I have a graduate degree in statistics and have worked at a major digital advertising agency that employ PhD level data scientists/quants/statisticians. In general, large agencies and companies have in-house research teams that do genuinely good work, of which some gets published in scientific journals. With "large" companies, I mean the likes of eBay, Amazon, Google and other tech giants whose revenue are partially driven by ads, but also mid-size to large agencies.

Digital advertising is actually a very hot research area at the moment. One of the more famous empirical findings have been that most reported ROIs of digital advertising are grossly inflated. The reason is, as some other user here that agencies commonly bid on brand keywords so that previously organic traffic that was unpaid for, and hence not reported as a return on advertising investments, gets attributed to the advertising investments. Link to paper

To me it seems that much of the problems that relates to the hype of data analysis and the "science" in digital advertising can be explained by that digital advertising has not historically been a field that relies on empirical analysis or employ scientifically trained people. Industries like insurance, medicine and even finance have a much longer history of relying on scientific data analysis and employing PhD's, and hence, have much stronger infrastructure for doing "good" work that relies on data. As a result, in advertising there is a mismatch between the potential of the work and the actual work delivered due to that managers are often not sufficiently trained for the task, and in many cases do not even understand what can possibly be accomplished. However, I think it is reasonable to assume that the quality of the work will improve as the industry matures.
We'll see. It's advertising and not science. You can't the human hand out of the equation and humans are biased. Biases are fed into algorithm design. Research is biased based on the design of the study and analysis of the info. I think the data/digital folks fed clients a lot of snake oil, because they knew that they weren't very educated in the field and they equated digital with innovation. Advertising was heavily weighted towards the art side. The digital guys came through promising attribution and measurement clients went bonkers to measure everything under the sun, even though a lot of the metrics, where vanity ones, thus swinging the pendulum.

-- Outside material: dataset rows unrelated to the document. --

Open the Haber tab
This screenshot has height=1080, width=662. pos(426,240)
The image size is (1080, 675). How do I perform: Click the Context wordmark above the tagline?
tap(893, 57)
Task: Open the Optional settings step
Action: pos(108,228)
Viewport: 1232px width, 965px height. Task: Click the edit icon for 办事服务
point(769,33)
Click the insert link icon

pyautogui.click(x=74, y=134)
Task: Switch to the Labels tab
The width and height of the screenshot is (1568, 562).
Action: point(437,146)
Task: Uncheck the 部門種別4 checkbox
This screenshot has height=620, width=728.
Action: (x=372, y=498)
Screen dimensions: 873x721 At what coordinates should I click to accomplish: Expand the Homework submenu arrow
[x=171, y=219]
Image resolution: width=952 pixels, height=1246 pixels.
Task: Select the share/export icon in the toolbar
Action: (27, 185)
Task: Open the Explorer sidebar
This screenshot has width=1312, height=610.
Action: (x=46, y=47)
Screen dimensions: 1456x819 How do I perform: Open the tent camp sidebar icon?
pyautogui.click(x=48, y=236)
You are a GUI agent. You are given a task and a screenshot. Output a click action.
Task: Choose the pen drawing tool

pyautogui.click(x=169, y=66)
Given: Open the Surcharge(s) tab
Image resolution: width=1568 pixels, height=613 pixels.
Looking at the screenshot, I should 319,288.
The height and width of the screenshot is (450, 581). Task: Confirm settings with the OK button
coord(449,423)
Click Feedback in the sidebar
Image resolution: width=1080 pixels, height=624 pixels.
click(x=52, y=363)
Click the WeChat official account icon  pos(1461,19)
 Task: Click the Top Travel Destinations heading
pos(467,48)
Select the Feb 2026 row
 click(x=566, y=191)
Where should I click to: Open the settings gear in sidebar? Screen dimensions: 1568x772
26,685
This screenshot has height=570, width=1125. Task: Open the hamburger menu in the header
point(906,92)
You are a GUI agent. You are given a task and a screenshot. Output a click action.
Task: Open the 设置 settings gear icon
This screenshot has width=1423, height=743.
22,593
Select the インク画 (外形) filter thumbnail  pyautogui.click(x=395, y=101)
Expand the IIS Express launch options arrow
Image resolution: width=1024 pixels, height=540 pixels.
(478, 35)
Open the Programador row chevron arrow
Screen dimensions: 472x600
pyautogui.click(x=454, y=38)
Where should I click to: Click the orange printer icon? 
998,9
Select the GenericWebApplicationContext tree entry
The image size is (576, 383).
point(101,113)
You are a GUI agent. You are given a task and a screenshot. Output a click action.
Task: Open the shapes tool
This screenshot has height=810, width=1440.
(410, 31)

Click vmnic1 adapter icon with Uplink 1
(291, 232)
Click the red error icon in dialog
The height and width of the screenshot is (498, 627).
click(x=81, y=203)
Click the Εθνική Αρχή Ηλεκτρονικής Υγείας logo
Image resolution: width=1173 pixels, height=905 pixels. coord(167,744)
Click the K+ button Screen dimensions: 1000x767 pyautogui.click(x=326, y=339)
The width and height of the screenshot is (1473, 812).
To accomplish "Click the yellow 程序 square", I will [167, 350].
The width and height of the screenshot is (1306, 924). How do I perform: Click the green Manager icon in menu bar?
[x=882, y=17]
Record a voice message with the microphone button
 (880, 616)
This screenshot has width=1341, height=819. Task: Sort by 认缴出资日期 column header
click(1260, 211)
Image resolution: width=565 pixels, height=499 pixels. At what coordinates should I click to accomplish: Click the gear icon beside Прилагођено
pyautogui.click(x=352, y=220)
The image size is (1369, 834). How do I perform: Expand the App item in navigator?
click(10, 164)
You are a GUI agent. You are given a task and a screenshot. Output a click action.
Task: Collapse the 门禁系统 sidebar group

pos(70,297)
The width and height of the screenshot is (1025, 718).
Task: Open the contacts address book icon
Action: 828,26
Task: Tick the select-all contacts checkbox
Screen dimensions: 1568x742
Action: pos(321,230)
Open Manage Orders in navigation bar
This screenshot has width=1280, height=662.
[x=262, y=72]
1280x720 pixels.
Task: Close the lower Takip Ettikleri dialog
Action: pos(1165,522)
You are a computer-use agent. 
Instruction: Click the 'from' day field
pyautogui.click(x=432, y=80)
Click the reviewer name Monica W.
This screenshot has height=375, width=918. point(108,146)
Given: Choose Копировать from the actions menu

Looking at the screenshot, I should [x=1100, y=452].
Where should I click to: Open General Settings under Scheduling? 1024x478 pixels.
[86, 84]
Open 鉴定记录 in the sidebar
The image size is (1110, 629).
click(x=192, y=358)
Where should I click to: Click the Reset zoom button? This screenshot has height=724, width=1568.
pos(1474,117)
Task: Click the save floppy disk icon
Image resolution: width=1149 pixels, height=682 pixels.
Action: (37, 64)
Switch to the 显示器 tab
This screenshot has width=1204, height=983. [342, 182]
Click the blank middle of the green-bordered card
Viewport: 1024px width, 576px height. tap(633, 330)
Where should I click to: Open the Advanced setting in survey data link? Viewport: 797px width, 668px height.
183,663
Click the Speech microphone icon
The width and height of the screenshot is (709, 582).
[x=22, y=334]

A lot of clients wasted a ton of money on shiny objects that had no material impact on their business with the promise of 'being digital." I've worked at a ton of agencies and some of the best digital ones. I'v seen it up close and personal.

Clients are waking up to the fact that performance marketing has fractured their brands into a million pieces and led to over-investment in a lot of people that they're already reaching. They forgot that the job of the marketer is to differentiate, build brands, and bring more folks into your tent.

A lot of clients are waking up to that fact. They are investing in so called traditional channels like TV, billboards, etc that can't be ad blocked or laden with fraudulent ginned up metrics.

You'll see the pendulum swing back and become more balanced in the media mix.